Sometimes when I talk to my students about their writing, I use the metaphor of diving and gymnastics routines, and how they are often (or used to be) graded on a curve of difficulty. So a very hard routine that falls short still get high marks over all. So the student who tried to use the “Mandela Effect” as proof of a multiverse gets a lot of credit trying something audacious, even when it comes up decidedly short. And the student who writes an uninspired essay about the death penalty hits a wall, even when done well.
This memoir goes back and forth in this way. In some places, the writing (which is ALMOST always perfectly good) delves into these places of refusing to make a choice or come to a point, or worse relies on convention rather than insight.

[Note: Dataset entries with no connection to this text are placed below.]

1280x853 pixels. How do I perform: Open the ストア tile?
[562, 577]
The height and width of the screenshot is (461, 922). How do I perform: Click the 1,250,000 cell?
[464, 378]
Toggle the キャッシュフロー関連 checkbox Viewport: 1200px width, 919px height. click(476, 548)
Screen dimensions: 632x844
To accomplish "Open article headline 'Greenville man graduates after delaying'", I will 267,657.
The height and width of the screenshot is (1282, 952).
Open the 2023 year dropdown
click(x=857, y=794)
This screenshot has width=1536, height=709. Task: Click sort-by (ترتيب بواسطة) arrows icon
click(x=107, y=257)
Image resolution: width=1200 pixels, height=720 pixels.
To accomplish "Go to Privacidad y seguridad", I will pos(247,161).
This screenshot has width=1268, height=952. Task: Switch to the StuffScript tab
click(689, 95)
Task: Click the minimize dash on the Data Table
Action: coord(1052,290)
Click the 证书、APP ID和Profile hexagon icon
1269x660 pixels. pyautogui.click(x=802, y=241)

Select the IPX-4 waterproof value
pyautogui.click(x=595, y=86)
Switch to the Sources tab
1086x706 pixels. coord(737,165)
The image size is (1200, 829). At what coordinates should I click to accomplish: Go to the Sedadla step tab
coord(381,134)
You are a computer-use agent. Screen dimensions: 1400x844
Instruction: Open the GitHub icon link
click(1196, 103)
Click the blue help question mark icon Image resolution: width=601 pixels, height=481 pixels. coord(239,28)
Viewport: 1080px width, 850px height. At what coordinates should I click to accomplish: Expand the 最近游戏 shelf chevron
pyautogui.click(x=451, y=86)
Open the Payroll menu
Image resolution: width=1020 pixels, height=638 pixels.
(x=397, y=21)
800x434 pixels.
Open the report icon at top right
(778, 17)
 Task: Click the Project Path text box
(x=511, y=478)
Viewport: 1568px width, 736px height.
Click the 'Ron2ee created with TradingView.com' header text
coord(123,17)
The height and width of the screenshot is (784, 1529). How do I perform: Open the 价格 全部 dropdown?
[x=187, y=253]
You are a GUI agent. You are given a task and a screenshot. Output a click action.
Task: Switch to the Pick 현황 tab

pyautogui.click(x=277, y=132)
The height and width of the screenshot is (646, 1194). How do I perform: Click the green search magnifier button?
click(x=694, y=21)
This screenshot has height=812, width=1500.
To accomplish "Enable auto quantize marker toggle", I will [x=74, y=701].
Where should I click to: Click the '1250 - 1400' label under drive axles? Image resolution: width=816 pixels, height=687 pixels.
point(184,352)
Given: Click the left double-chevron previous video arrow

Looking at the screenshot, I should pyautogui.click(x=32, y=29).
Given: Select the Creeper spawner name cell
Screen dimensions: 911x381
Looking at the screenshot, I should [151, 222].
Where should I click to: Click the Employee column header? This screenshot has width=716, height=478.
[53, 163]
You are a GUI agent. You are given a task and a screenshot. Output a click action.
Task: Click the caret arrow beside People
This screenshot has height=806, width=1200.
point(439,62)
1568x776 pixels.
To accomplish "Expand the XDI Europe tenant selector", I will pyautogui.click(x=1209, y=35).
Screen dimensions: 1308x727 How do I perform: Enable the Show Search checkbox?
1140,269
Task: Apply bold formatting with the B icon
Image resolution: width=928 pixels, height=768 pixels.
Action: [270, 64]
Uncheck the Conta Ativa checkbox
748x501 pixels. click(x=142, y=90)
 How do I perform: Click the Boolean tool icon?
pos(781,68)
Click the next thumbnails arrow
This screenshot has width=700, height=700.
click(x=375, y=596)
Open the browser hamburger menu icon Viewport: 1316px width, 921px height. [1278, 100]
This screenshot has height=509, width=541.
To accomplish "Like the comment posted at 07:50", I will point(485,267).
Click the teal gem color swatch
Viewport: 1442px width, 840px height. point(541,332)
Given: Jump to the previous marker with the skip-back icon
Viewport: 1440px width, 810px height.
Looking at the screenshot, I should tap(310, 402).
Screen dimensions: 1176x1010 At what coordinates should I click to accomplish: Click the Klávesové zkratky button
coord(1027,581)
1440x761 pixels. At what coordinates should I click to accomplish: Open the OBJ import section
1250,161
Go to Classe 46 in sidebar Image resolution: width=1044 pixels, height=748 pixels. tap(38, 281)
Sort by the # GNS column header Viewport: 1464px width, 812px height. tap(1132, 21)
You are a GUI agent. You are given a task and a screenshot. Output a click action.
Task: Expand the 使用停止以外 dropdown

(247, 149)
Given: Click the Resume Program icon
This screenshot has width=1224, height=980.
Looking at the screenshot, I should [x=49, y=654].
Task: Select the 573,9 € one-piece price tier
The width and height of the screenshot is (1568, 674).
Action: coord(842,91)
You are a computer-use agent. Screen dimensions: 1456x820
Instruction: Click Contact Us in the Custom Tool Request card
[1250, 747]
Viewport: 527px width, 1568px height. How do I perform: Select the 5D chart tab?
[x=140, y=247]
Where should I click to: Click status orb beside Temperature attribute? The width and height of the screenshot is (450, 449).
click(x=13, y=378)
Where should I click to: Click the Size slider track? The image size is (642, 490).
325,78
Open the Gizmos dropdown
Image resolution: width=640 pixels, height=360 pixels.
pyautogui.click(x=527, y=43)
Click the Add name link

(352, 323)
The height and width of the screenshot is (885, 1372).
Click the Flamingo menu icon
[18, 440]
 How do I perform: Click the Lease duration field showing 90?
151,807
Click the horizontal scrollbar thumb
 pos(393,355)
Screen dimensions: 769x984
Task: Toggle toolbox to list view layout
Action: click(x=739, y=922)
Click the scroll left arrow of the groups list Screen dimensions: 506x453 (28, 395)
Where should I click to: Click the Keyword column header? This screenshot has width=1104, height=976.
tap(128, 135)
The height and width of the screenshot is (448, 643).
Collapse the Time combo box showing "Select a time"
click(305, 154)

But at other times, there’s moments of real honesty and a refusal to engage in the conventional thinking and writing on the subject of weight and bodies. And so parts of this memoir are very good, and other parts are….fine…but ultimately don’t do much. And at times, there’s writing here that are just not part of this memoir. There’s a balancing act happening here that often but doesn’t always work between Roxane Gay’s body as sight of inspection and investigation and when the body refuses to be seen or discussed. Because this “balance” is often off, it feels out of sync with the book.
I think ultimately there is a lot of good in this book, very little bad, and a little too much in the middle…writing that more or less inoffensive, but otherwise bland or not moving the conversation forward much. This feels like a lot of hangups to put on the memoir, but when you are literary institution “Roxane Gay” it brings on that kind of attention. There’s some attempts in this memoir to say, but not be seen — raising questions that are really answers or using expletive and dismissiveness as way to not take a stand.